Sunday, July 13, 2008

A Little Help from My Friends

Brent S
Fan Relay
Have a Bryant central A/C unit that wasn't blowing cold, but otherwise worked fine. Had a tech come out to the house and he identified a loose Schrader valve, and recharged. Now blowing cold for a week.

Before the tech visit, the fan would blow continuously when the tstat was in the "on" position, and fan would only blow only when the compressor is running in the "auto" position. As expected.

After the tech visit, the fan behavior is reversed. The fan blows continuously in the tstat "auto" position, and only when the compressor is running in the "on" position. I checked the tstat with a multimeter and the fan is not running when 24V is sent to the Green fan wire, and it is running when there is no 24V to the Green fan wire. It's as if the fan relay that was normally open is now normally closed.

I didn't watch the tech when he was on the roof, but now I'm suspicious that he changed something electrically.

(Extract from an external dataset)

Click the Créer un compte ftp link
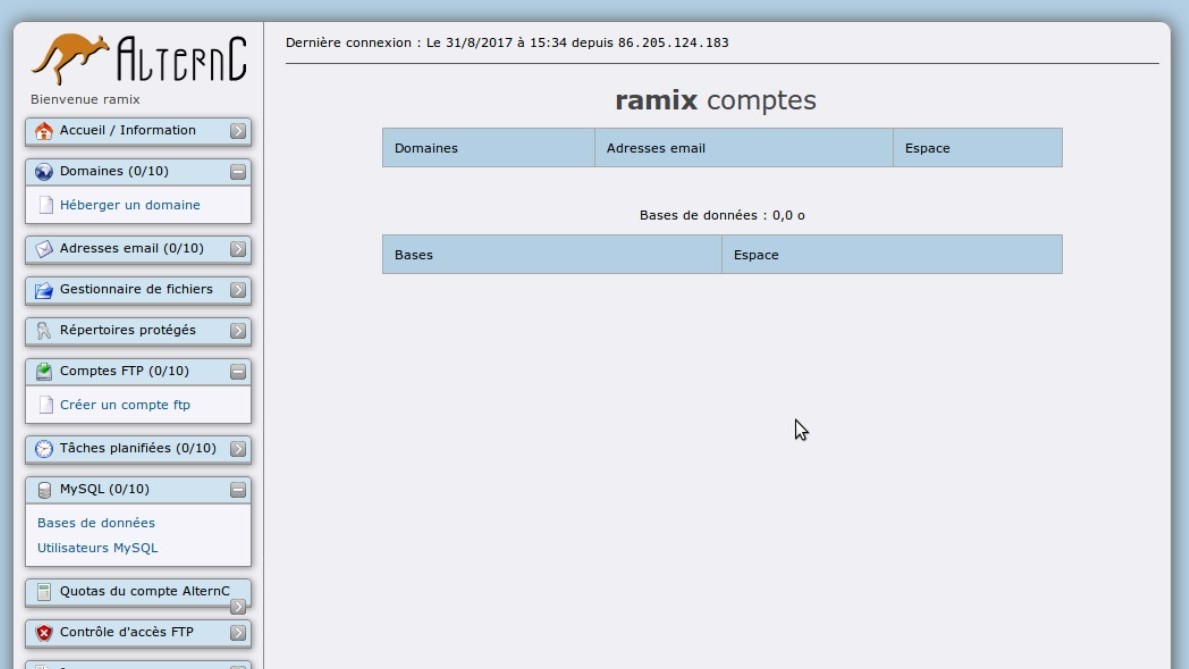The image size is (1189, 669). coord(124,405)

I'm going to climb on the roof and take a look; any ideas on things to check?

Thanks

Saturn
Sounds like a t-stat setting problem he may have inadvertently changed some of the setup options while he was checking it. Get your t-stat manual out and go back thru the initial setup and set to match your unit. When you are checking for G terminal voltage be sure that you are going from G to a ground (C terminal maybe?) since G to R will show O voltage if the G terminal is energized as both have 24 volts keep in mind that the voltage meter shows voltage differential.

Brent S
Thanks for the advice. The tech was never in the house (i.e. he never touched the tstat). This is an old-school mercury (non-electronic) tstat so there are only 3 wires: R (24VAC power), G (fan), and Y (cooling). There are no settings other than fan ON or AUTO, temperature setting, and COOL/OFF. When I tested the tstat I disconnected the G and Y wires, put the tstat in ON mode, and put the multimeter probes between the R and G terminals. Got 0VAC, meaning the same voltage that was at R was also at G (i.e. fan relay should be energized). Then put the tstat in AUTO mode, and measured ~24VAC (i.e. fan relay should not be energized). After all that I swapped out the tstat with another identical model, and got the same performance. So the tstat(s) are working correctly, sending 24VAC to the G wire when in the ON position. But the fan does not run. When the voltage is 0VAC to the G wire, the fan runs.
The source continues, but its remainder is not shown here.